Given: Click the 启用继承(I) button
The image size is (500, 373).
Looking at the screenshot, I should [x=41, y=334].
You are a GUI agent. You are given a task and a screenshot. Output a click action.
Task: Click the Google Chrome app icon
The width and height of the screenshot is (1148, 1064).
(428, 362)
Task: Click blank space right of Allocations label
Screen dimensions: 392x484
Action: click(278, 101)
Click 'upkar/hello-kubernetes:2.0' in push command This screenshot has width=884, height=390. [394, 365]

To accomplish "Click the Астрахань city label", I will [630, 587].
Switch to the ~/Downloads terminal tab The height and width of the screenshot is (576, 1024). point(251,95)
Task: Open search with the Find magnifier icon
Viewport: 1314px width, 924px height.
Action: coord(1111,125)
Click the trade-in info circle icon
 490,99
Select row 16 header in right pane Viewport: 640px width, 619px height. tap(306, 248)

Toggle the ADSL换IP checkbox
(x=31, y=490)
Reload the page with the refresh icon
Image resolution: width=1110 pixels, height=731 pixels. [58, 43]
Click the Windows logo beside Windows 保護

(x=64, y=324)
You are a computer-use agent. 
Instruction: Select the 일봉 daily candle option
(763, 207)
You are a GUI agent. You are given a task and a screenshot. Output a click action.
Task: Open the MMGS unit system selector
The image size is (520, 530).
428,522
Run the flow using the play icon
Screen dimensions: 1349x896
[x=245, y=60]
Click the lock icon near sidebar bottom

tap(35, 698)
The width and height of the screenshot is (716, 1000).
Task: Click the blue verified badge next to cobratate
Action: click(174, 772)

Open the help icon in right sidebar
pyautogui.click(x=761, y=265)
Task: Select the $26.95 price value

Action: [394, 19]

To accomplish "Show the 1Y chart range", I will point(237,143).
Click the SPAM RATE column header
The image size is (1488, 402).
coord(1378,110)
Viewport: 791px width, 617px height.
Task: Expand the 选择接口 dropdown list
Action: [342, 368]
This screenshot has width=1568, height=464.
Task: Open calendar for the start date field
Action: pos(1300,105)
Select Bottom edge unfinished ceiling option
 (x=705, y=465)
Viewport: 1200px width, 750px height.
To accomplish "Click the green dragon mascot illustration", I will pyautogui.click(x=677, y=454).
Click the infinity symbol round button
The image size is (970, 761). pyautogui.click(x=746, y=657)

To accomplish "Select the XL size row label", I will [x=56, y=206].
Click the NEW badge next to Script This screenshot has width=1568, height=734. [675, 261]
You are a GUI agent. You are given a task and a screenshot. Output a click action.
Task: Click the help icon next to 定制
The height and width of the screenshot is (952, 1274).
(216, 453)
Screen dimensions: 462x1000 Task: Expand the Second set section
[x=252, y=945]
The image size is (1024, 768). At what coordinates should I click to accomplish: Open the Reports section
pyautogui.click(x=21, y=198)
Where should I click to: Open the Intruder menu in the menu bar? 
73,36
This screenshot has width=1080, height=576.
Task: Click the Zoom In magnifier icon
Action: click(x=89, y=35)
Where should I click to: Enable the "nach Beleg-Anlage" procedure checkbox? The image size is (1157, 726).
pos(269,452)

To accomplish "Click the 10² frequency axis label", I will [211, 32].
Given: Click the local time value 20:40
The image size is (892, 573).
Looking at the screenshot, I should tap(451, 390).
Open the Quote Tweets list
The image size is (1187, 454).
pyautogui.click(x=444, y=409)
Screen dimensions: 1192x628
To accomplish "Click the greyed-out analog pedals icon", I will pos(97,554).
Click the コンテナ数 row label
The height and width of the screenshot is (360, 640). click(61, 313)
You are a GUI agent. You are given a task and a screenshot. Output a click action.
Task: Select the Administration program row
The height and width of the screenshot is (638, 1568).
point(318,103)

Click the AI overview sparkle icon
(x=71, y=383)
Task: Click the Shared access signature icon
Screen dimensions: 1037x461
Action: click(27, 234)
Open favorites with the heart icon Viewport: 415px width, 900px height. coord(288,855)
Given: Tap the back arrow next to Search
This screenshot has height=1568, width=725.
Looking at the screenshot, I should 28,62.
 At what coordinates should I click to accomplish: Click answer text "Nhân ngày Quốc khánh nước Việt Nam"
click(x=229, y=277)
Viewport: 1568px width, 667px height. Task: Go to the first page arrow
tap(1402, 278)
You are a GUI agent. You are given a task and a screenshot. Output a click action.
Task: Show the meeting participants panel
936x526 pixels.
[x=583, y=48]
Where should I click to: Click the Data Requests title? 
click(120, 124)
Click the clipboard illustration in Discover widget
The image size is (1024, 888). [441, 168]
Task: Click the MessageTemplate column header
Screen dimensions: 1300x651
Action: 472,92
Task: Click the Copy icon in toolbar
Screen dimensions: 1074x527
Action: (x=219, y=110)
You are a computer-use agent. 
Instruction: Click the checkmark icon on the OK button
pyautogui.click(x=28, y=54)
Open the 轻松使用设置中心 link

---------------

* **Prompt**
Would you reproduce, word for word, the lines from the one holding "Screen dimensions: 1037x461" through the final line of the entries, both included?

* **Solution for this exercise**
Screen dimensions: 1037x461
Action: click(27, 234)
Open favorites with the heart icon Viewport: 415px width, 900px height. coord(288,855)
Given: Tap the back arrow next to Search
This screenshot has height=1568, width=725.
Looking at the screenshot, I should 28,62.
 At what coordinates should I click to accomplish: Click answer text "Nhân ngày Quốc khánh nước Việt Nam"
click(x=229, y=277)
Viewport: 1568px width, 667px height. Task: Go to the first page arrow
tap(1402, 278)
You are a GUI agent. You are given a task and a screenshot. Output a click action.
Task: Show the meeting participants panel
936x526 pixels.
[x=583, y=48]
Where should I click to: Click the Data Requests title? 
click(120, 124)
Click the clipboard illustration in Discover widget
The image size is (1024, 888). [441, 168]
Task: Click the MessageTemplate column header
Screen dimensions: 1300x651
Action: 472,92
Task: Click the Copy icon in toolbar
Screen dimensions: 1074x527
Action: (x=219, y=110)
You are a computer-use agent. 
Instruction: Click the checkmark icon on the OK button
pyautogui.click(x=28, y=54)
Open the 轻松使用设置中心 link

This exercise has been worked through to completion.